(Beginning of Text under study)
Nicky Hofs (born 17 May 1983) is a Dutch former professional footballer who played as a midfielder. He spent most of his professional career with Vitesse. After retiring, he began working as a youth and assistant coach within the Vitesse organisation.

==Club career==
===Vitesse===
Hofs started playing football at the age of five, for his team Arnhemse Boys in the city of Arnhem. It was soon discovered he possessed considerable talent. When he was twelve years old, scouts from both Ajax and Vitesse showed interest. After failing his trial at Ajax, Vitesse, his favourite Dutch team, decided to sign him. He first appeared in professional football in the 2001–02 season, playing 13 games for Vitesse and scoring two goals. Halfway through the 2004–05 season he was signed by Feyenoord. Hofs left Vitesse having played 69 official league games for the club and scored fifteen goals.

===Feyenoord===
In his first season for Feyenoord he played 13 league games. In his second season Hofs started off strong, scoring four goals in six matches. However, he suffered a major knee injury, which limited his number of appearances during the 2005–06 season. He left Feyenoord on loan to his former team Vitesse on 1 September 2008, including the option for a permanent transfer.

===Return to Vitesse===
After one season on loan, in which Hofs made 30 appearances and seven goals, he signed a two-year contract with Vitesse, as he had been transfer listed by Feyenoord. He stayed one more season, playing 31 games and scoring once. Despite an ongoing contract, he left Vitesse in the summer of 2010 due to the club's financial issues which meant that they were unable to pay Hofs' relatively high salary.

===AEL Limassol===
Hofs signed a two-year contract with Cypriot club AEL Limassol in June 2010. After one season, playing 14 matches without scoring any goals, he could leave the club on a free transfer. In June 2011, he stated that he had not received his salary for four months, and that he would file a lawsuit with FIFA. This case ended in February 2014, where Hofs alongside fellow former teammate Mike Zonneveld reached a settlement with the club for a "considerable sum", after having taken the case to the Court of Arbitration for Sport (CAS).

===Third spell with Vitesse===
On 3 August 2011, Hofs returned to Vitesse for the third and final time. Although he played 27 matches in his first season, he left on loan to Willem II in January 2013, after only playing six matches in the first half of the season. In June 2013, Hofs announced his retirement from professional football at only 30 years old, as he was physically unable to play at a high level any more.
(End of Text under study)
(Beginning of Records provided)
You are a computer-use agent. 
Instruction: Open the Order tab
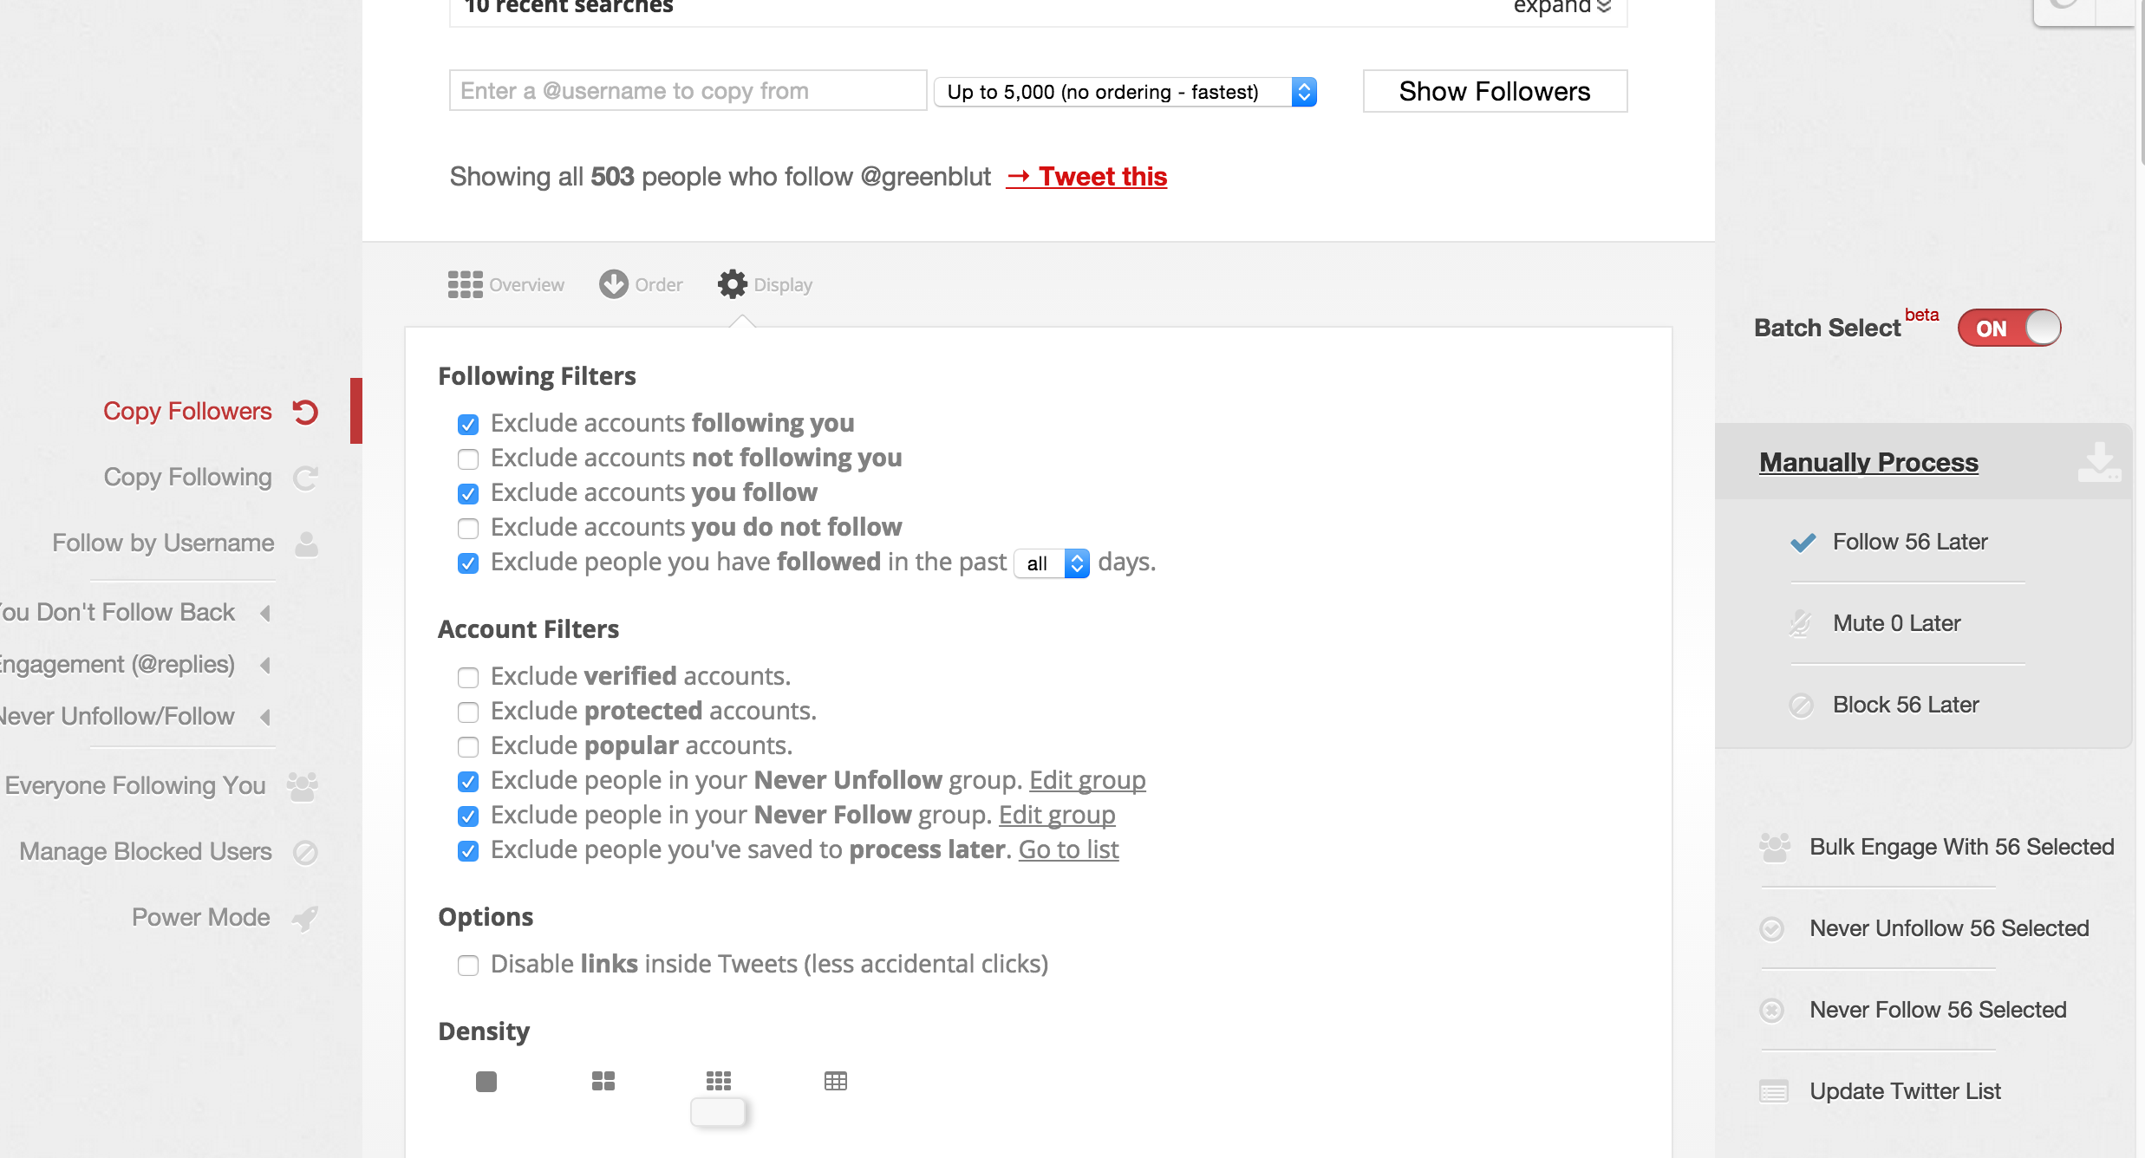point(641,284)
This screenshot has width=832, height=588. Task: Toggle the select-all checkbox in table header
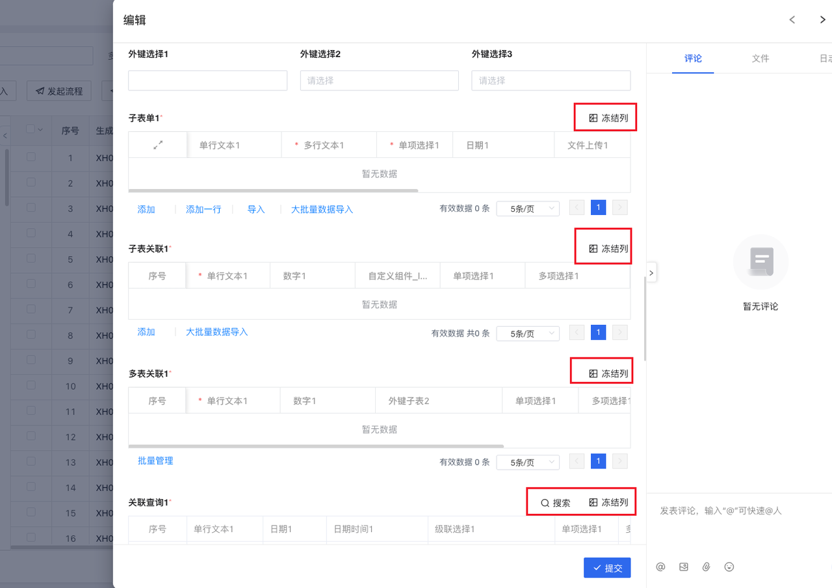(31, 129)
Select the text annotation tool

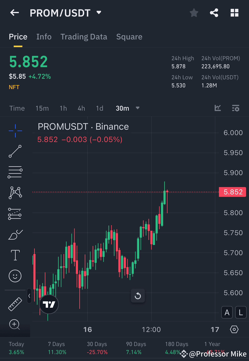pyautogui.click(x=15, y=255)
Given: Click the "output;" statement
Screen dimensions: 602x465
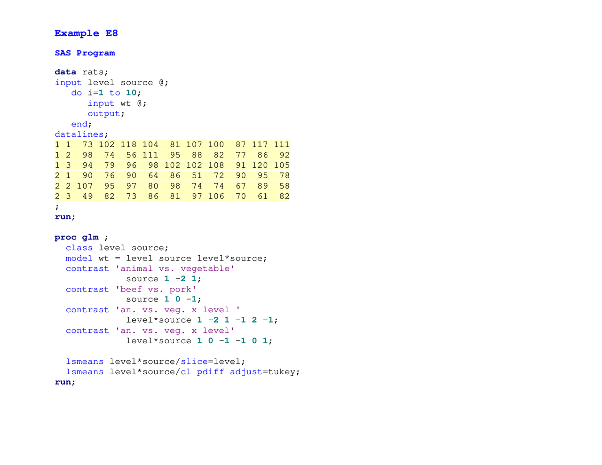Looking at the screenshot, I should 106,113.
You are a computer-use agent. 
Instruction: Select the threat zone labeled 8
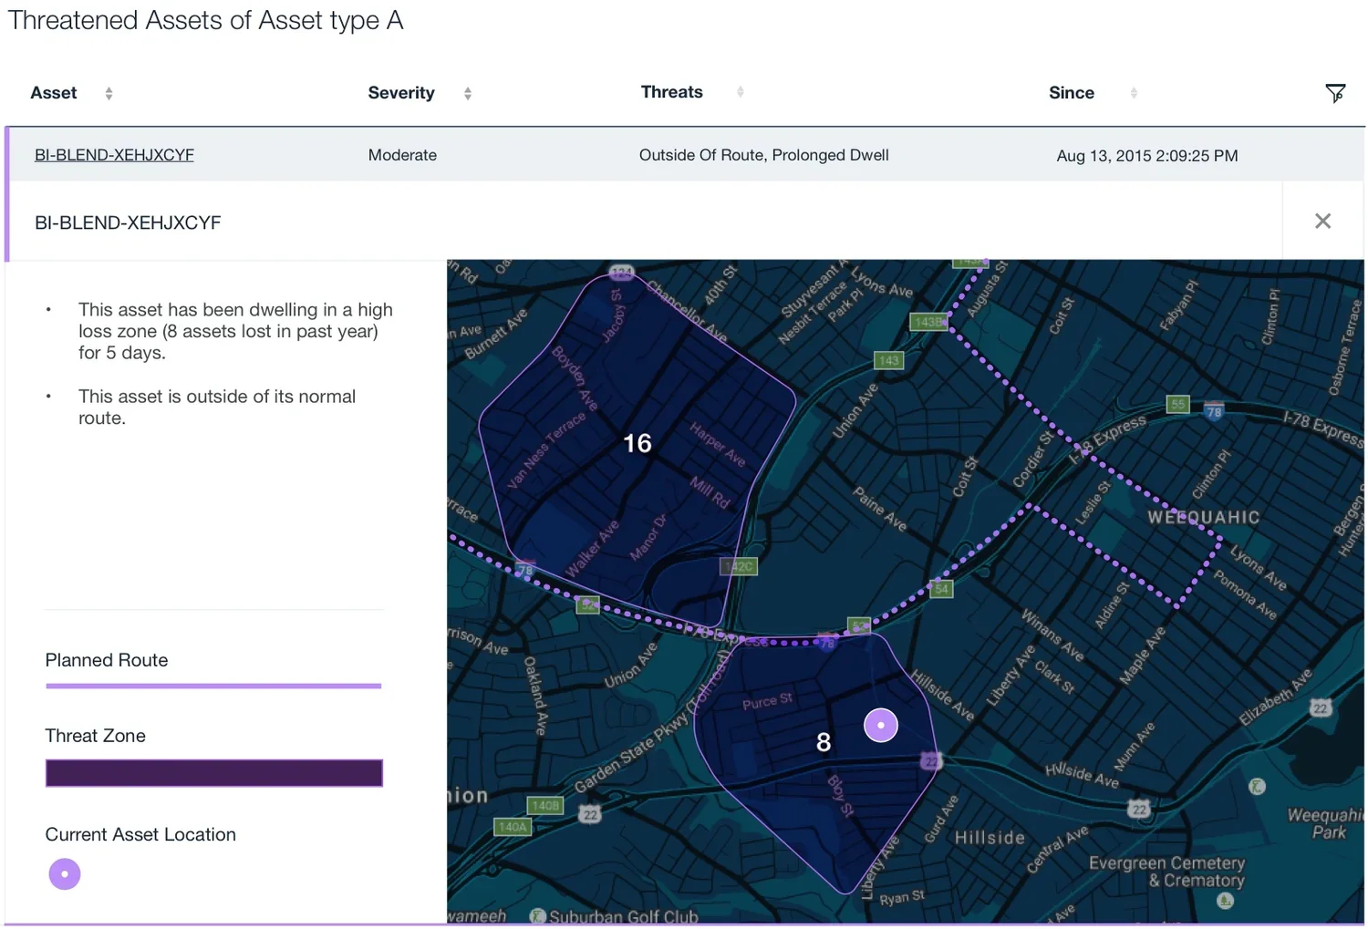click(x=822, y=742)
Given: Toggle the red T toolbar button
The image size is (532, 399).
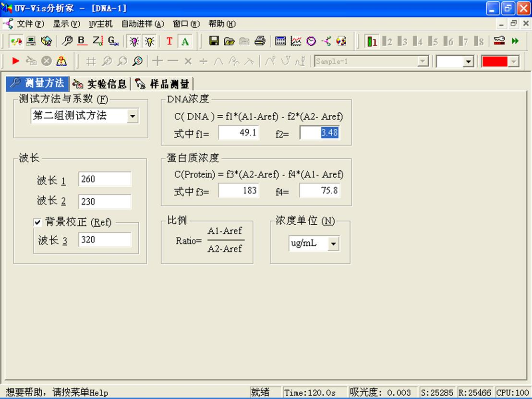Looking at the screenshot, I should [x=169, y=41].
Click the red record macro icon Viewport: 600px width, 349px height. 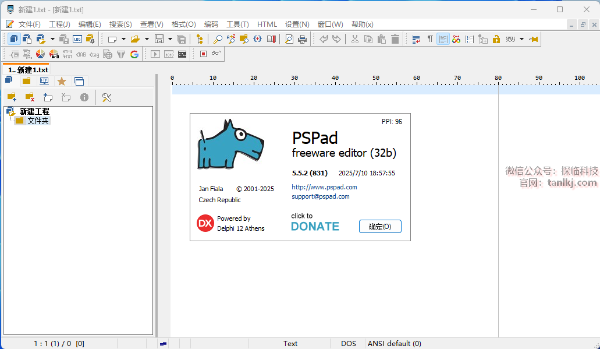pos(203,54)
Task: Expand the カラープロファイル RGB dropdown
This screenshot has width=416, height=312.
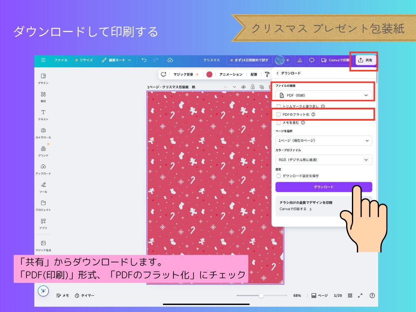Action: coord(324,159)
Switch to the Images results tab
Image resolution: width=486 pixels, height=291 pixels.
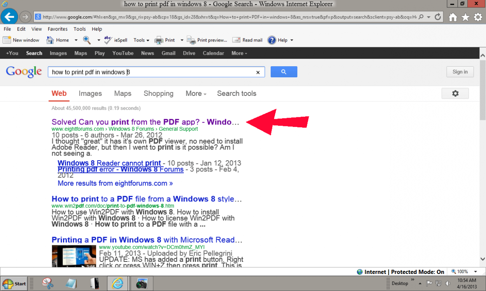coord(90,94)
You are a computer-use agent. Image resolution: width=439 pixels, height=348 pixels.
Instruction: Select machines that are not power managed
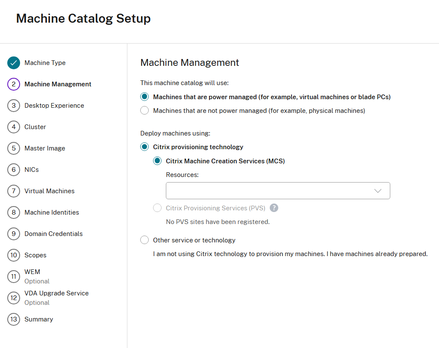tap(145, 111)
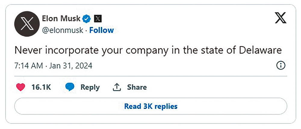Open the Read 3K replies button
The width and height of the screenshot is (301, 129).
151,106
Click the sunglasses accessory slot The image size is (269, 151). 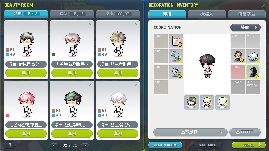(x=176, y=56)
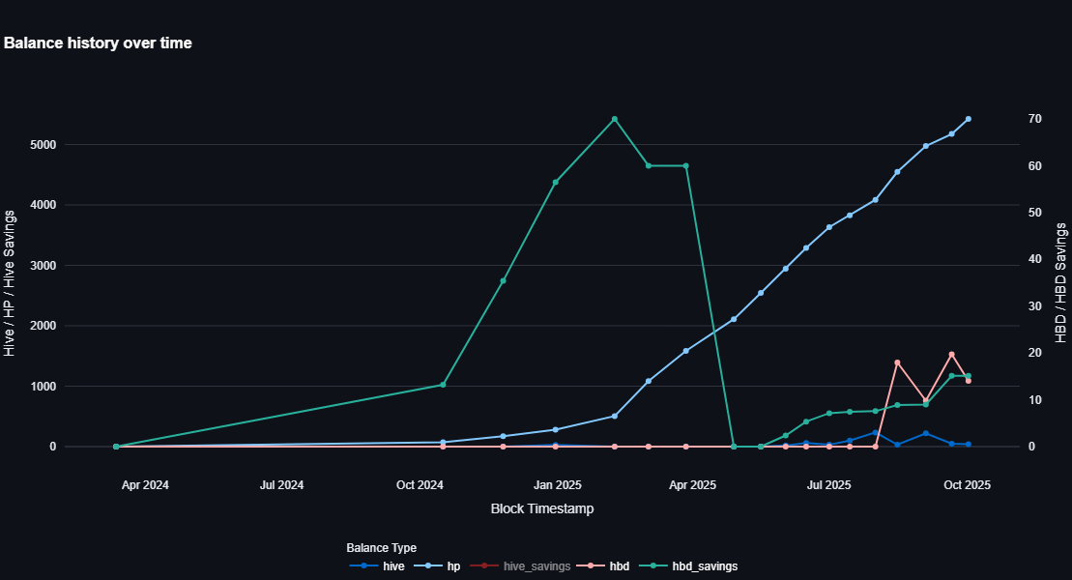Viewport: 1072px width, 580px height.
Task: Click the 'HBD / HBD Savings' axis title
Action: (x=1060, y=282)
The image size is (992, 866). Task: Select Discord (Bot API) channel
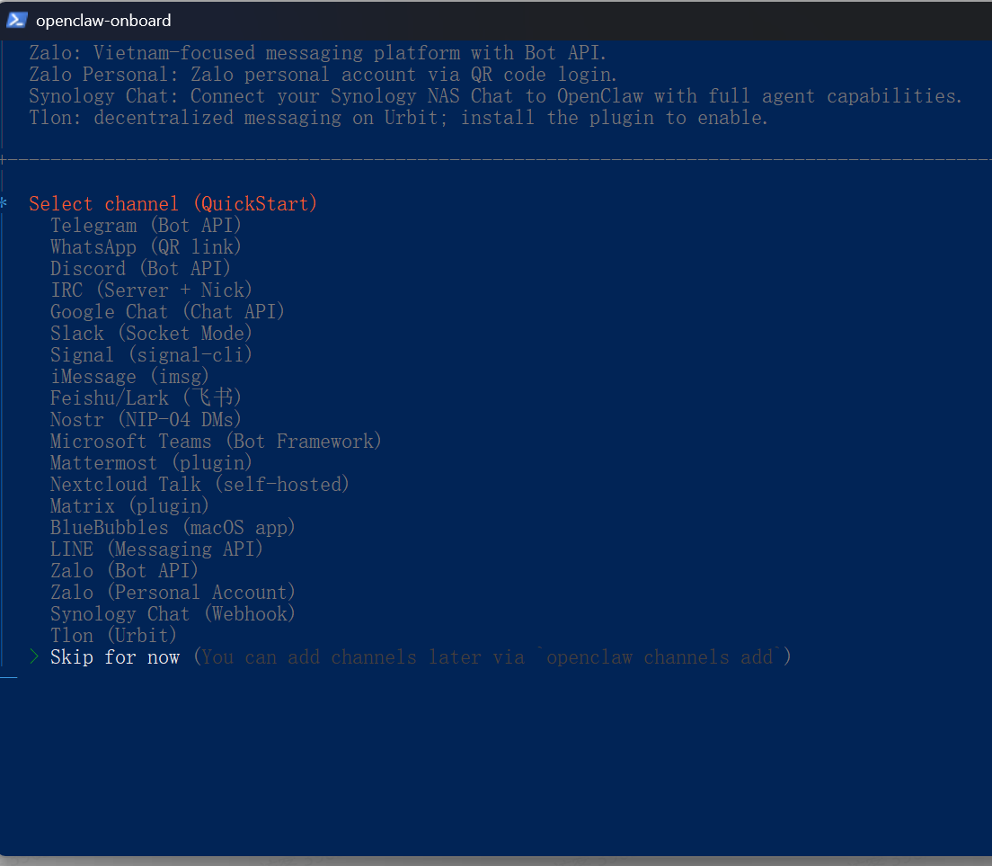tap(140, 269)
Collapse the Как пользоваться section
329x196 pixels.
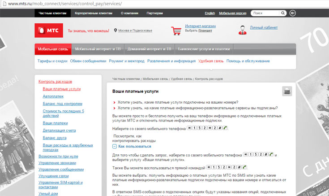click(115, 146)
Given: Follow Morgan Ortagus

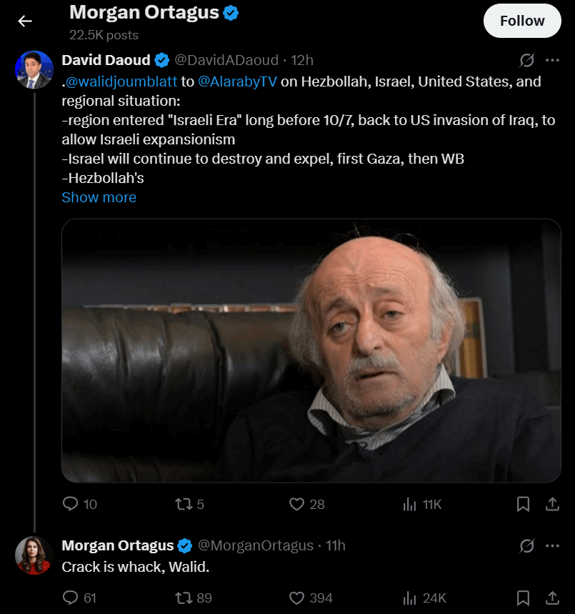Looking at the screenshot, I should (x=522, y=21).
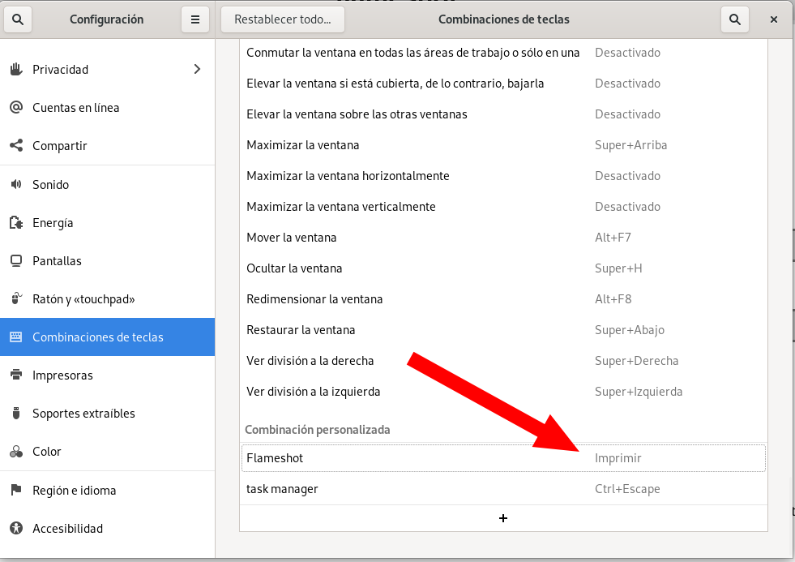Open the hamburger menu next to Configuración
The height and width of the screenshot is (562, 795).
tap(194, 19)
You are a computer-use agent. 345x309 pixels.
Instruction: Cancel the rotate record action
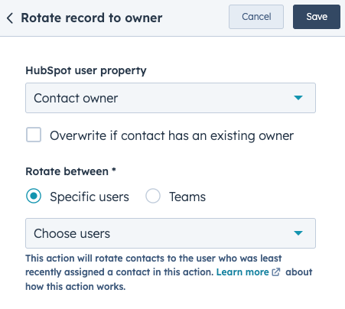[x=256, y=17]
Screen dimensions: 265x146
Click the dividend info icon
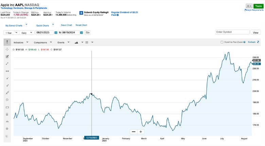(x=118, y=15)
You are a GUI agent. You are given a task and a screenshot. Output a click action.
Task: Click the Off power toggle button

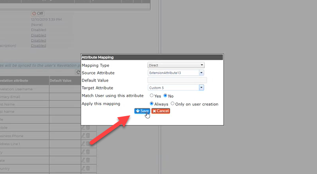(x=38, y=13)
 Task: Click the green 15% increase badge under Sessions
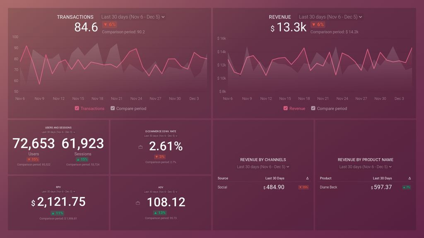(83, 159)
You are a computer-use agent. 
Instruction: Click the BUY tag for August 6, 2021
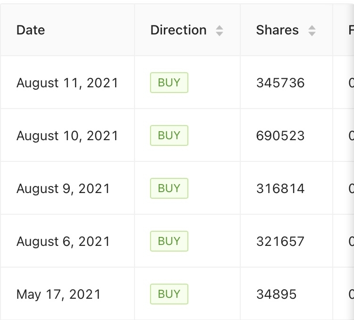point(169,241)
(End of Records provided)
**Complete the following:**
1 > Answer these questions from the text about Nicky Hofs:
(a) At what age did Hofs start playing football?
(b) Which club did Hofs sign a two-year contract with in June 2010?
(c) How many matches did Hofs play in his first season after returning to Vitesse on 3 August 2011?
2 > Carry on the text about Nicky Hofs, starting after its last sentence.
The material is separate from the text about Nicky Hofs.

**Answers to the exercises:**
1 >
(a) Five
(b) AEL Limassol
(c) 27

2 >
==International career==
Hofs has won one cap for the Dutch national team. He was not selected for the Dutch national team for the 2006 FIFA World Cup in Germany, but joined the Netherlands U21 for the 2006 UEFA European Under-21 Championship in Portugal. With two goals in the semi-finals and one in the final, he played a vital role in winning the European title. Hofs finished second on the tournaments topscorers list, one goal behind Dutch striker Klaas-Jan Huntelaar.

==Coaching career==
After his playing career, Hofs started as a youth coach at Vitesse. He also made a comeback as a football player for the amateur club MASV, where he simultaneously served as an assistant coach. During the 2018-19 season, he briefly took on the role of caretaker manager for a few weeks. In 2017, he was added to Vitesse's technical staff. Hofs was an assistant coach for the first team for three years under head coaches Henk Fraser, Edward Sturing and Leonid Slutsky. From the 2020–21 season, he became head coach of Vitesse U21, formerly Jong Vitesse, where he took over from Joseph Oosting. In September 2020, eight staff members tested positive for SARS-CoV-2 during the COVID-19 pandemic, including new head coach of the first team, Thomas Letsch. The outbreak caused a minor reorganisation within Vitesse, with Sturing temporarily taking over the reins as head coach, assisted by Johannes Spors and Hofs.

In November 2025, he agreed to join Joseph Oosting's coaching staff at Belgian side Royal Antwerp.